■ STATED TASK 1: In the research activities page, why does the shoulder surfing system detect and rectify the target screen before it identifies keystrokes?
■ STATED TASK 2: Continue the research activities page, starting after its last sentence.

■ EXCERPT:
Research Activities


Computer vision

My research activities on computer vision mainly deal with geometry, 3D reconstruction and structure from motion for (general) cameras

Stereo Camera tracking on mobile phone

(work in progress results)


Stereo Computer Vision on Mobile Devices (project MOOV3D)

The objective of MOOV3D is to build a prototype mobile platform equipped with a stereoscopic camera, and several different types of  3D display output: an auto-stereoscopic screen on the mobile device, 3D glasses, or 3D high-definition television connected to the mobile. 
    In collaboration with the other industrial partners, applications of Augmented Reality and 3D navigation are developed: using the 3D output of the platform, image analysis technique are used to precisely locate objects in space environment, insert and display synthetic objects in relief  in this scene. The 3D image quality will be studied in relation to the modelling of human visual perception of depth. The reaction of users will be evaluated during the project and guide its direction.

    Partners of the project:

    Some more information and work in progress results here
    Project page here

    References: C.18C.19


    Automatic Shoulder Surfing


    Fast, Automatic Shoulder Surfing for Mobile Phones.

    Spying on a person is an easy and effective method to obtain sensitive informations, even when the victim is well protected against common digital attacks. Modern mobile devices allow people to perform some information sensitive actions in unsafe places, where anyone could easily observe the victim while typing. What if your mobile phone has a cool touchscreen interface that gives you graphical feedback as you type (iPhone, Android, BlackBerry Torch)? Does it make shoulder surfing easier or, worse, automatable? Researchers believe so, and to demonstrate it, they developed a practical shoulder surfing attack that automatically reconstructs the sequence of keystrokes by aiming a camera at the target touchscreen while the victim is typing.

    Our attack exploits feedback such as magnified keys, often appearing in predictable positions. This feedback mechanism has been adopted by the top three touchscreen vendors (Apple iOS, Google Android, RIM BlackBerry); in newer version of these mobile OSs, the user has no way to disable it. To demonstrate the effectiveness of the approach, they implemented it against the iPhone (the most popular one), but it can be easily adapted to similar devices with minor modifications. The attack takes into account that, in real-world scenarios, both the victim's device and attacker's spying camera are not standing in fixed positions. To compensate their movements and misalignments, the system detects and rectifies the target screen before identifying keystrokes. By doing that, they are able to automatically recognize up to 97.07% of the keystrokes, with as low as 1.15% errors and an average processing speed that makes it a fast and quasi-real-time alternative to shoulder surfing.

■ DATA BLOCK:
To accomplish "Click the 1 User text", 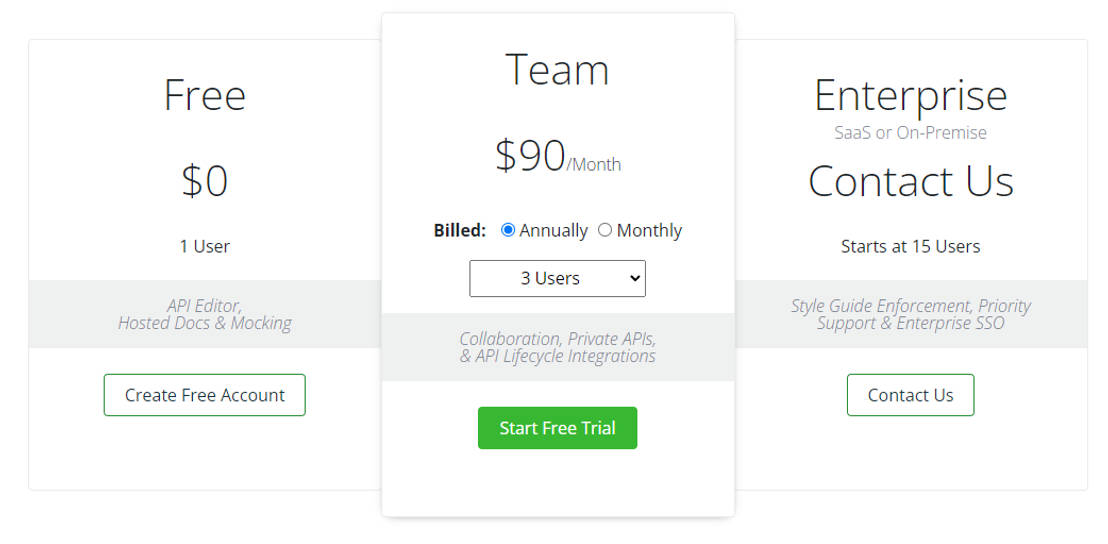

■ EXPECTED OUTPUT 1: In real-world use, neither the victim's device nor the attacker's spying camera stays in a fixed position. Detecting and rectifying the screen first makes up for their movements and misalignments, so the keystrokes can be recognized.

■ EXPECTED OUTPUT 2:
    Reference: [C.17]


    Real time camera Tracker


    Real-time Match Moving for Cinema (ANR Project ROM)

    The aim of the project ROM ("Real-time On set Matchmoving") is to bridge the gap between the production and the post production process in filmaking. The main idea is to develop a system that allows the director of the movie to have at least a rough preview of the digital effects (3D rendering) that will be later added during the post-production process. This requires the development of tools for real-time camera tracking able to recover the position of the camera using either natural features or artificial reference markers, or even both of them. 
    The novelty of the research relies on three main aspects:
    • Flexibility: the system can work in many different scenarios, such as in a production studios, indoor scenes or even outdoor settings. In particular the system can work either in presence of artificial landmarks (e.g. AR markers) or natural features or with a mixed combination of the two. Therefore the use of markers can be reduced on the scene and less effort is required in the post-production step to digitally remove them.
    • Visual re-localization: the innovative feature of the system is that a (visual) database is built during a pre-shooting step, in which the tracked features (artificial and/or natural) are stored by means of their descriptors (e.g. SIFT, SURF...) and their associated 3D points. Also, some key-frames of the video sequence are stored to create a visual-dictionary; the dictionary can be later queried during any subsequent shot to determine the most similar key-frame, and thus, using the features database, the initial position of the camera in the scene.
    • Real-Time preview: using the database of collected features, during the final shooting the 3D artifacts are rendered in real-time thanks to an innovative architecture based on state-of-the-art hardware and software. Also, thanks to the modularity of the system, a plug-in version of the software can run in the Maya environment.

    Some more information and results here

    Plane-Based Calibration of Central Catadioptric Cameras.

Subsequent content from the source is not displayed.